Man weiß nicht so genau, was Ebner in Schock versetzte. Das "links" in der Selbstzuschreibung Klenks, weil bei dieser "Gesinnung" soziale Gerechtigkeit und Gleichheit im Vordergrund stehen? Oder das "liberal", weil qua definitionem "Autonomie, Verantwortung und die freie Entfaltung der Persönlichkeit" inkludiert sind und man so was in Niederösterreich nicht kennt? Und wie kommt ein Mann wie Ebner intellektuell erst mit dem Wort "linksliberal" zurecht - als einer, der ein Befürworter einer Koalition aus Rechten und Rechtsextremen ist?

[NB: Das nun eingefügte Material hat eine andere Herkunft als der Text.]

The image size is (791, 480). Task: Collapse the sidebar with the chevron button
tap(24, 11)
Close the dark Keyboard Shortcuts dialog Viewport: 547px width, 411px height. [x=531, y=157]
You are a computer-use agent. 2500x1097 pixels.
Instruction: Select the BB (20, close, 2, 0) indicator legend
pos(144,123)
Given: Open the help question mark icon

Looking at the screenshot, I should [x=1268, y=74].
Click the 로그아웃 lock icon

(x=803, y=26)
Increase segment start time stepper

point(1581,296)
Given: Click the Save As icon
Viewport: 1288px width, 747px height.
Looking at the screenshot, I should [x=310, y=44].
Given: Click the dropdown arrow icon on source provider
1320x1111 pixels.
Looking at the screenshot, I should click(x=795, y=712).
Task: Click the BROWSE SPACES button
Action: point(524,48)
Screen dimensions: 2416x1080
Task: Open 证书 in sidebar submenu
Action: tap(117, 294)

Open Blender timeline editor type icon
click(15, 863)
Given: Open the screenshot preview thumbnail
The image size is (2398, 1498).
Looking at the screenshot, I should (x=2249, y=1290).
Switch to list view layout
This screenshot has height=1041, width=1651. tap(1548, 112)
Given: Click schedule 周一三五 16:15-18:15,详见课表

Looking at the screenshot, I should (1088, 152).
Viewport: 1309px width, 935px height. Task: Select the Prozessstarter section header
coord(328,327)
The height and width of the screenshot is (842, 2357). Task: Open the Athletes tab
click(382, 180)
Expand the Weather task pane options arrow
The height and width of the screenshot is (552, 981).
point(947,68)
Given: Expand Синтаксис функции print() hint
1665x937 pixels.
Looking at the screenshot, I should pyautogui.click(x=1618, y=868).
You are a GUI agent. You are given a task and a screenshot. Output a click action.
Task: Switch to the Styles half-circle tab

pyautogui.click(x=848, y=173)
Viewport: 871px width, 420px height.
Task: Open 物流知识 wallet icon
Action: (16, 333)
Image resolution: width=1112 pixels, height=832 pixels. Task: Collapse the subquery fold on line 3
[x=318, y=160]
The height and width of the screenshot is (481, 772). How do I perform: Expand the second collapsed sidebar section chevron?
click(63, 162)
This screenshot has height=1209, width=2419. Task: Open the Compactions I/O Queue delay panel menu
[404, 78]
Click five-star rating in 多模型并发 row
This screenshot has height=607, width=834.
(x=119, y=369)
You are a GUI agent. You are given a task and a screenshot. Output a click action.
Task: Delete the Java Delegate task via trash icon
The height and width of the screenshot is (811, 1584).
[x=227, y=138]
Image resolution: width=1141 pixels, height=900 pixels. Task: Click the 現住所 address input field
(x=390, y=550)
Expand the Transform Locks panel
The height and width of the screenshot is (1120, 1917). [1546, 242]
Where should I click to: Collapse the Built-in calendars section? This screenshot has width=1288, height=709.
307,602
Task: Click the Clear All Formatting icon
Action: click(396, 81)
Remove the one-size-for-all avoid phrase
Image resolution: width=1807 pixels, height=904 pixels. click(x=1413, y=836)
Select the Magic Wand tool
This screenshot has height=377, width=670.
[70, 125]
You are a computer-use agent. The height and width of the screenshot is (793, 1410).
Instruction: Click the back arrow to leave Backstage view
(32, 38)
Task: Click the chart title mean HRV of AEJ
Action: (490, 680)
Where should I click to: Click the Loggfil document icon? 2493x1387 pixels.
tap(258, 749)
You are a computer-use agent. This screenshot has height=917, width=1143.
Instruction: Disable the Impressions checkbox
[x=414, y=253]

Aber natürlich ist die Causa nicht so lustig, wie ich hier tue. Sie ist hochpolitisch, weil der Landesgeschäftsführer einer Partei, die vor einem halben Jahr ihre Seele an der Garderobe des Machterhalts an die Blauen verkauft hat, der Welt zu erklären versucht, was, wie und vor allem wo man denken und sinnen darf. In Medien also offenbar nicht. Oder zumindest nicht so, wie es der ÖVP nicht gefällt. Denn es gibt ja durchaus Publikationen und Sender in Österreich, die von Menschen gefüllt und geführt werden, die rechts oder rechtsliberal sind. Ihnen spricht Ebner ihren Anspruch, Qualitätsmedien zu sein, aber nicht ab. Woraus folgt: Mit Presse- und Meinungsfreiheit, mit den Grundsätzen einer freien Persönlichkeitsbildung und der Verfassung, die das alles schützt, kann Ebners Intervention nichts zu tun haben. Gesinnung ist vielmehr dann schlecht, wenn sie nicht rechts ist.